◆ Input ◆
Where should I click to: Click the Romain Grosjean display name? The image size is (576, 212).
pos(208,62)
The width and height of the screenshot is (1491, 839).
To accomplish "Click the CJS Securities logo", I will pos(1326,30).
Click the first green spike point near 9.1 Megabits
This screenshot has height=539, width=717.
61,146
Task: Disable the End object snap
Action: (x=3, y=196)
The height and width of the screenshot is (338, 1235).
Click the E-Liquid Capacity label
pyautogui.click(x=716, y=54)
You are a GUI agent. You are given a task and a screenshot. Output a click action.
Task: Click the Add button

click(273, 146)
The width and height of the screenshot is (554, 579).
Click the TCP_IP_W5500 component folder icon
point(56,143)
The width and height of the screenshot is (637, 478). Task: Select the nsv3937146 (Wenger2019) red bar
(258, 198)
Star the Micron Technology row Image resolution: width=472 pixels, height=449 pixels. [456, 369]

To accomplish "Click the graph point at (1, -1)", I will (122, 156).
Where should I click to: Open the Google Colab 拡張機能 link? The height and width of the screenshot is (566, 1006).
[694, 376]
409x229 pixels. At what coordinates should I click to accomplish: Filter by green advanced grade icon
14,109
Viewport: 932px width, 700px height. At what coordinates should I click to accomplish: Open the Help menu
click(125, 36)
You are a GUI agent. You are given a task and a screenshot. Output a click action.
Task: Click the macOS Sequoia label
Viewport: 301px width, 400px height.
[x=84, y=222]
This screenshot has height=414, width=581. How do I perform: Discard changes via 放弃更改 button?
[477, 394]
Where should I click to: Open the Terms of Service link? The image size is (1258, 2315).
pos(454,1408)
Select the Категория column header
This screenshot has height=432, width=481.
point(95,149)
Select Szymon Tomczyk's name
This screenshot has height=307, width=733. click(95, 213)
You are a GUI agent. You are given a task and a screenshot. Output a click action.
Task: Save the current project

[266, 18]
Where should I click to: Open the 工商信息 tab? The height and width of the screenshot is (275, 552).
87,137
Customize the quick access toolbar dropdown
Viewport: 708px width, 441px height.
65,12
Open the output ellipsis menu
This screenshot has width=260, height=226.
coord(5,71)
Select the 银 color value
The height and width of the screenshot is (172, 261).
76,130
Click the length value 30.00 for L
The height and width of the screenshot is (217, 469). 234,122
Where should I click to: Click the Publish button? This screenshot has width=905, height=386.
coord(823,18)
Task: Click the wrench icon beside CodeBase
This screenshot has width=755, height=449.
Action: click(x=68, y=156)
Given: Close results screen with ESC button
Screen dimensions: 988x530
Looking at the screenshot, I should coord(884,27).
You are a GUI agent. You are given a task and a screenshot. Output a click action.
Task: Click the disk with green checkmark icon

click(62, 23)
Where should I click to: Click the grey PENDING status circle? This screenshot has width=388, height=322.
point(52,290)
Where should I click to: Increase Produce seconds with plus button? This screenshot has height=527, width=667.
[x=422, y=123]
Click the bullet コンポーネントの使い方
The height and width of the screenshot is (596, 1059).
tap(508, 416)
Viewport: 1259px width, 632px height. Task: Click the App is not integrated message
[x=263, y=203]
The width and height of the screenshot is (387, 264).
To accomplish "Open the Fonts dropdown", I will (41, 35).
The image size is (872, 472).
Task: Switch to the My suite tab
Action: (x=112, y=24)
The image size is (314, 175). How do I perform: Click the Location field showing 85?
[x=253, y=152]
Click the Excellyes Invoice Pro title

◆ What the task requires ◆
Set the data down once more, exactly as it stands.

◆ Reply to the exercise ◆
Where should I click to: Click the Romain Grosjean display name? The image size is (576, 212).
pos(208,62)
The width and height of the screenshot is (1491, 839).
To accomplish "Click the CJS Securities logo", I will pos(1326,30).
Click the first green spike point near 9.1 Megabits
This screenshot has height=539, width=717.
61,146
Task: Disable the End object snap
Action: (x=3, y=196)
The height and width of the screenshot is (338, 1235).
Click the E-Liquid Capacity label
pyautogui.click(x=716, y=54)
You are a GUI agent. You are given a task and a screenshot. Output a click action.
Task: Click the Add button

click(273, 146)
The width and height of the screenshot is (554, 579).
Click the TCP_IP_W5500 component folder icon
point(56,143)
The width and height of the screenshot is (637, 478). Task: Select the nsv3937146 (Wenger2019) red bar
(258, 198)
Star the Micron Technology row Image resolution: width=472 pixels, height=449 pixels. [456, 369]

To accomplish "Click the graph point at (1, -1)", I will (122, 156).
Where should I click to: Open the Google Colab 拡張機能 link? The height and width of the screenshot is (566, 1006).
[694, 376]
409x229 pixels. At what coordinates should I click to accomplish: Filter by green advanced grade icon
14,109
Viewport: 932px width, 700px height. At what coordinates should I click to accomplish: Open the Help menu
click(125, 36)
You are a GUI agent. You are given a task and a screenshot. Output a click action.
Task: Click the macOS Sequoia label
Viewport: 301px width, 400px height.
[x=84, y=222]
This screenshot has height=414, width=581. How do I perform: Discard changes via 放弃更改 button?
[477, 394]
Where should I click to: Open the Terms of Service link? The image size is (1258, 2315).
pos(454,1408)
Select the Категория column header
This screenshot has height=432, width=481.
point(95,149)
Select Szymon Tomczyk's name
This screenshot has height=307, width=733. click(95, 213)
You are a GUI agent. You are given a task and a screenshot. Output a click action.
Task: Save the current project

[266, 18]
Where should I click to: Open the 工商信息 tab? The height and width of the screenshot is (275, 552).
87,137
Customize the quick access toolbar dropdown
Viewport: 708px width, 441px height.
65,12
Open the output ellipsis menu
This screenshot has width=260, height=226.
coord(5,71)
Select the 银 color value
The height and width of the screenshot is (172, 261).
76,130
Click the length value 30.00 for L
The height and width of the screenshot is (217, 469). 234,122
Where should I click to: Click the Publish button? This screenshot has width=905, height=386.
coord(823,18)
Task: Click the wrench icon beside CodeBase
This screenshot has width=755, height=449.
Action: click(x=68, y=156)
Given: Close results screen with ESC button
Screen dimensions: 988x530
Looking at the screenshot, I should coord(884,27).
You are a GUI agent. You are given a task and a screenshot. Output a click action.
Task: Click the disk with green checkmark icon

click(62, 23)
Where should I click to: Click the grey PENDING status circle? This screenshot has width=388, height=322.
point(52,290)
Where should I click to: Increase Produce seconds with plus button? This screenshot has height=527, width=667.
[x=422, y=123]
Click the bullet コンポーネントの使い方
The height and width of the screenshot is (596, 1059).
tap(508, 416)
Viewport: 1259px width, 632px height. Task: Click the App is not integrated message
[x=263, y=203]
The width and height of the screenshot is (387, 264).
To accomplish "Open the Fonts dropdown", I will (41, 35).
The image size is (872, 472).
Task: Switch to the My suite tab
Action: (x=112, y=24)
The image size is (314, 175). How do I perform: Click the Location field showing 85?
[x=253, y=152]
Click the Excellyes Invoice Pro title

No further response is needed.